A new rule being considered by the Federal Maritime Commission (FMC) aims to address a common shipper headache over carriers refusing to make space on their ships for certain cargo.

 The FMC said last week it opened a 30-day public comment period for stakeholders to weigh in on a rule that could make it more difficult for shipping lines to refuse space on their ships, while also clearly defining the parameters around what can be deemed “unreasonable” refusal of space and service to shippers. The effort is the latest in a number of moves the FMC has made to swiftly begin implementing the Ocean Shipping Reform Act of 2022 (OSRA), which was signed into law in June.

Central to this latest proposed rule is a common complaint among shippers, particularly exporters, who have accused shipping lines of not accommodating their shipments and instead bypassing them in favor of pricier imports from Asia to the West Coast.

“The ocean common carriers must establish that its refusal to deal or negotiate with regard to vessel space, which in some cases results in a decision not to accept cargo, was reasonable,” the FMC has proposed.

In other words, the responsibility of justifying a decision to refuse cargo would fall on carriers under the rule.

Meanwhile, the FMC is also looking to shore up language left murky under OSRA in defining terms such as “unreasonable” or “refuse to deal or negotiate.”

Ultimately, the FMC suggested in its rule, “a situation where an ocean common carrier categorically excludes U.S. exports from its backhaul trip will create a presumption of an unreasonable refusal to deal.”

“[Carriers], particularly those on the major east-west trade lanes between the U.S. and Asia and the U.S. and Europe, make operational decisions regarding the import and export goods they carry based on both economic and engineering considerations,” the FMC said. “Export loads are, on average, heavier than import loads. This means that ships that come into U.S. ports largely laden with goods cannot safely load the same number of laden twenty-foot equivalent units [TEUs] when leaving the U.S. for foreign ports.”

The rates charged for U.S. imports have climbed steadily since the pandemic, perhaps explaining the reason for the imbalance between imports and exports.
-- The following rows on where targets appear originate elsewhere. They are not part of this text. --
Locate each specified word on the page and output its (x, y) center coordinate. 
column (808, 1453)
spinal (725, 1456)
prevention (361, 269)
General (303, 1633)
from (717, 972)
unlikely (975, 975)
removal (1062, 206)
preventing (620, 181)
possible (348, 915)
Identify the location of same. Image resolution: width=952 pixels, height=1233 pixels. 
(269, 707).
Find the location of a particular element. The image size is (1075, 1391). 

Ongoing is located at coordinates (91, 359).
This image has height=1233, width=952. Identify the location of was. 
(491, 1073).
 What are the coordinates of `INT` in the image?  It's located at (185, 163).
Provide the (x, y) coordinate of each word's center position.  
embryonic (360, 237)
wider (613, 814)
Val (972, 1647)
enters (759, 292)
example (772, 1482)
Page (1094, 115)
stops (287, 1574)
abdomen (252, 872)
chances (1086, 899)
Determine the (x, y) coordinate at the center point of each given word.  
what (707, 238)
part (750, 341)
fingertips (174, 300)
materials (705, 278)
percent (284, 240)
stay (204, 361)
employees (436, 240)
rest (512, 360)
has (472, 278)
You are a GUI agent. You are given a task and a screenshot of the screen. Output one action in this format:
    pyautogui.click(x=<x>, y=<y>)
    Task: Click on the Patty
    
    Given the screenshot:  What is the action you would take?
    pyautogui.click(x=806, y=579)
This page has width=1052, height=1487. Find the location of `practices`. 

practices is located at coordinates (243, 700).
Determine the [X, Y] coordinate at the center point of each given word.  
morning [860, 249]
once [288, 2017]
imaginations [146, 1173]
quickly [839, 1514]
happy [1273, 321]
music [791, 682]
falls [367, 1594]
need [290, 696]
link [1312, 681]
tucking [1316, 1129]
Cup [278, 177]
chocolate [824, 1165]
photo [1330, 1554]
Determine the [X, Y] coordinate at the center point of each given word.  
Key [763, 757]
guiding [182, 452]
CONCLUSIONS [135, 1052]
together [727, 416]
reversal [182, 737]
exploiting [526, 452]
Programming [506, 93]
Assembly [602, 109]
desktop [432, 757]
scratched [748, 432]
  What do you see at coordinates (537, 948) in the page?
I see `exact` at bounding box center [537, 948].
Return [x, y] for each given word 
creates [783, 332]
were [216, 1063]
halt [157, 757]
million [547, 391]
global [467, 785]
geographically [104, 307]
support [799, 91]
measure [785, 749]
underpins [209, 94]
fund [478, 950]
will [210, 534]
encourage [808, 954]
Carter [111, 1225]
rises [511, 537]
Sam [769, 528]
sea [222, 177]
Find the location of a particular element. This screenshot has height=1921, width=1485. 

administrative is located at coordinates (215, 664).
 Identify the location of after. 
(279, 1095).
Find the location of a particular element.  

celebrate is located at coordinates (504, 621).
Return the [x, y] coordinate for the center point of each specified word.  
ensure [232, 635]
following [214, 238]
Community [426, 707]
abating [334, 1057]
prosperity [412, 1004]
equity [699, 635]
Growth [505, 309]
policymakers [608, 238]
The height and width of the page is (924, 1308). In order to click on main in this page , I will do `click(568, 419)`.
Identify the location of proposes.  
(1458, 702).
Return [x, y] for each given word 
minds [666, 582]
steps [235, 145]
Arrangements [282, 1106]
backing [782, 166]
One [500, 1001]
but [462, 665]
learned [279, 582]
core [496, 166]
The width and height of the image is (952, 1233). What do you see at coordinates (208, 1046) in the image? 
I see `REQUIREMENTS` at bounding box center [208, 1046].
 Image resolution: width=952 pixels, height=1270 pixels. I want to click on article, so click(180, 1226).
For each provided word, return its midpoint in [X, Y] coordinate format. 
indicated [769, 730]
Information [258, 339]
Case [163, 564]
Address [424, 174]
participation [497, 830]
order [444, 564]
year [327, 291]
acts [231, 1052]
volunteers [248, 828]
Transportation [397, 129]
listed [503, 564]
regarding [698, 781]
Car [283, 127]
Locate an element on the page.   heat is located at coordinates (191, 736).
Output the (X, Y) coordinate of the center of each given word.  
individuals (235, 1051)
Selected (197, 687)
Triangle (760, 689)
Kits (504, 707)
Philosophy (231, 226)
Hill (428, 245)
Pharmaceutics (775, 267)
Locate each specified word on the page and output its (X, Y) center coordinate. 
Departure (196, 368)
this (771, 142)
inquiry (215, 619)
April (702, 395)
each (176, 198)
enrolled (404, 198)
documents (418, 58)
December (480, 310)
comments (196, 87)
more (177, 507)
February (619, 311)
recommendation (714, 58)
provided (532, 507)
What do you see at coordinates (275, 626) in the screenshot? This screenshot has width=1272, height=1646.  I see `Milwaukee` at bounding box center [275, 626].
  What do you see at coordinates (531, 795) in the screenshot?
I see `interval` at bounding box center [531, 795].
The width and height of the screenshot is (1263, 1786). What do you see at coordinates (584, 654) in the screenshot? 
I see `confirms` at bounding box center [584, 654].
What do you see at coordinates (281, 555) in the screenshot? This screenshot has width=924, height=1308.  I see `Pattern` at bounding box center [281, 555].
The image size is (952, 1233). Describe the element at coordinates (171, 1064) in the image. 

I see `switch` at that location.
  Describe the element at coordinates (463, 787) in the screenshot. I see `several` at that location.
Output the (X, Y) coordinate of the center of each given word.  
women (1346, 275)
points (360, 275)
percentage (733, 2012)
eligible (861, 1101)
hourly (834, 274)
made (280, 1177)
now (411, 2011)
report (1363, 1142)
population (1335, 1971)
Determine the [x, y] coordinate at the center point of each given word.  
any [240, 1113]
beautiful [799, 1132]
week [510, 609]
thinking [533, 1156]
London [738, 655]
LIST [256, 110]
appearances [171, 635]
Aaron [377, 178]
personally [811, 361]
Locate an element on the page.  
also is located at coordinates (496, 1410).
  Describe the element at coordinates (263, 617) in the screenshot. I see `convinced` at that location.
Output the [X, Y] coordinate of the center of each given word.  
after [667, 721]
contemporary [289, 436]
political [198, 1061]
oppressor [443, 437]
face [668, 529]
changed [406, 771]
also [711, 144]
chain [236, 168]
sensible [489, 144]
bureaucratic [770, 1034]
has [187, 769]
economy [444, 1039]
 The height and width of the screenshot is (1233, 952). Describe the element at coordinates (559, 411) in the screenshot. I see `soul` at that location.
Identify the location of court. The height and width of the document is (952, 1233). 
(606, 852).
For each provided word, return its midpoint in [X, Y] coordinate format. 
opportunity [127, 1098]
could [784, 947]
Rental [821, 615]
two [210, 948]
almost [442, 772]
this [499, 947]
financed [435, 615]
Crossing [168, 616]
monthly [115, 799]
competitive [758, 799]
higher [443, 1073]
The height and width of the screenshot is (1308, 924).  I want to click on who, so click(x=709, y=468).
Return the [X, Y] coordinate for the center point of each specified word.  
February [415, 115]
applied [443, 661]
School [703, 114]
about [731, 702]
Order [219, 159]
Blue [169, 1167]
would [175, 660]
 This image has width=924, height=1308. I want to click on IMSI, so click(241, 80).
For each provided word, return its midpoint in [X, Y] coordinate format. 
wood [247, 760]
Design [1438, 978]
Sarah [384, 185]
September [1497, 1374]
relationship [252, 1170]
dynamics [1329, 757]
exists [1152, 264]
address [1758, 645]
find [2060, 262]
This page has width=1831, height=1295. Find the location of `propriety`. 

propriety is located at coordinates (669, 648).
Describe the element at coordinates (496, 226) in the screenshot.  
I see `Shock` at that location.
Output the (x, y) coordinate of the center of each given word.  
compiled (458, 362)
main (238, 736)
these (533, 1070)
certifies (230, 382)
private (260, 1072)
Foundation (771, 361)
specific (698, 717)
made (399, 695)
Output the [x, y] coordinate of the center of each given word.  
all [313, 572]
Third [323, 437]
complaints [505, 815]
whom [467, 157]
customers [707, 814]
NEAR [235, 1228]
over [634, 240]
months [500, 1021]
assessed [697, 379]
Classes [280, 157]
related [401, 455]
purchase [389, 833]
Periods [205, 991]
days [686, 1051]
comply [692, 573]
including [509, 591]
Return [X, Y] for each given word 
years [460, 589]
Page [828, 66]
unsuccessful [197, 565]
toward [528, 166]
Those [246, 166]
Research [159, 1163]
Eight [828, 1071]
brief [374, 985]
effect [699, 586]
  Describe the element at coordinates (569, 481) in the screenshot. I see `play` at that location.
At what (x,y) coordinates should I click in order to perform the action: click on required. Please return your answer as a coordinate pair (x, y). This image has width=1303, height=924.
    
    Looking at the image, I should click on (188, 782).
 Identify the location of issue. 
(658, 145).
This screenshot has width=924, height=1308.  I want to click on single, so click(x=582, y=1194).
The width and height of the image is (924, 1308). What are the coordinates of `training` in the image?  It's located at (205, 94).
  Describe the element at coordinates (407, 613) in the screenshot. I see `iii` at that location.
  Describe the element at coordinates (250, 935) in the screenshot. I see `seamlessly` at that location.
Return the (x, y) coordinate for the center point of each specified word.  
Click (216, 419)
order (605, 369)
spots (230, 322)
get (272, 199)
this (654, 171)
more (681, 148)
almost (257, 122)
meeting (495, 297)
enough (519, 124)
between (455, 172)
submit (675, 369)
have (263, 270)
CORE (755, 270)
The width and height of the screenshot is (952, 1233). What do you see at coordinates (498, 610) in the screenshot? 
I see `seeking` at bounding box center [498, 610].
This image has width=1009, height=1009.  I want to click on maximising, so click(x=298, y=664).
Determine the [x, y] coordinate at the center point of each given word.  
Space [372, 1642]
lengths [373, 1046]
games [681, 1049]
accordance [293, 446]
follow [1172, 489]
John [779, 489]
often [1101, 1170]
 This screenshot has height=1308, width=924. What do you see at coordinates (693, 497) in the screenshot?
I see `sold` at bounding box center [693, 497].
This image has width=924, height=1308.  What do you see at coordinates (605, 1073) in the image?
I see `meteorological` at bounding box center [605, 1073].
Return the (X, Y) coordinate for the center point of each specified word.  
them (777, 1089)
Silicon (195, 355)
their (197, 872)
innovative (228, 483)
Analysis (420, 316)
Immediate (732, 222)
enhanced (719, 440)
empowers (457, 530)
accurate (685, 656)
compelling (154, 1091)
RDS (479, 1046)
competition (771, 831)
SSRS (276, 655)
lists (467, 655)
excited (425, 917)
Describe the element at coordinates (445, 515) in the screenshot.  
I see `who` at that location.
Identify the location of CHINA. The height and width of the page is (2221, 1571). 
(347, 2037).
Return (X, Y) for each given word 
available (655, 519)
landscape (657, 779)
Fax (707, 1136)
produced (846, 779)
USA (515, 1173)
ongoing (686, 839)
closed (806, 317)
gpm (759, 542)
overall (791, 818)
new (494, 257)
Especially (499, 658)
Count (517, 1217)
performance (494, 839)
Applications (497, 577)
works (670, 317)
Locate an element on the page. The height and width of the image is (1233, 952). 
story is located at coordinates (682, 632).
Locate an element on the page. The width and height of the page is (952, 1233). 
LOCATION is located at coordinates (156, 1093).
The FMC used the example of rates charged to move goods from Shanghai to the West Coast.

Rates for a 20-foot container traveling that Trans-Pacific route in January 2019 totaled $1,740. That jumped to $4,270 in January 2021 and then $8,130 in January 2022.

Rates for exports traveling the reverse route, from the West Coast to Shanghai, totaled $730 in January 2019, $800 in January 2021 and $1,220 in January 2022.

“The economics of this trade imbalance results in very different revenue returns for import and export trades. U.S. imports feature higher value items on average and the rates that shippers pay to move these goods are historically higher than the rates paid to move U.S. exports,” the FMC said.

When the regulatory agency looked at the ratio of twenty-foot equivalent unit imports compared to export TEUs, it found the ratio to be 39 percent in April of this year. The ratio pre-pandemic sat above 50 percent.

“[Carriers] should offer service in both directions within the trade lanes in which they operate in common carriage, regardless of trade lane, length of time active in the trade or vessel size,” the FMC suggested.

OSRA’s passage marked the first major overhaul to U.S. shipping laws in more than two decades and armed the FMC with greater oversight authority over carrier service, ranging from how late fees are assessed to import-export imbalances.

The regulatory agency, since the passage of OSRA, has created a new Bureau of Enforcement, Investigations and Compliance, created a temporary process for shippers to file complaints disputing carrier charges, issued an advisory putting carriers on notice of billing procedures required under OSRA and is considering an emergency order that would require greater transparency of information from carriers and terminals to shippers, truckers and railroads.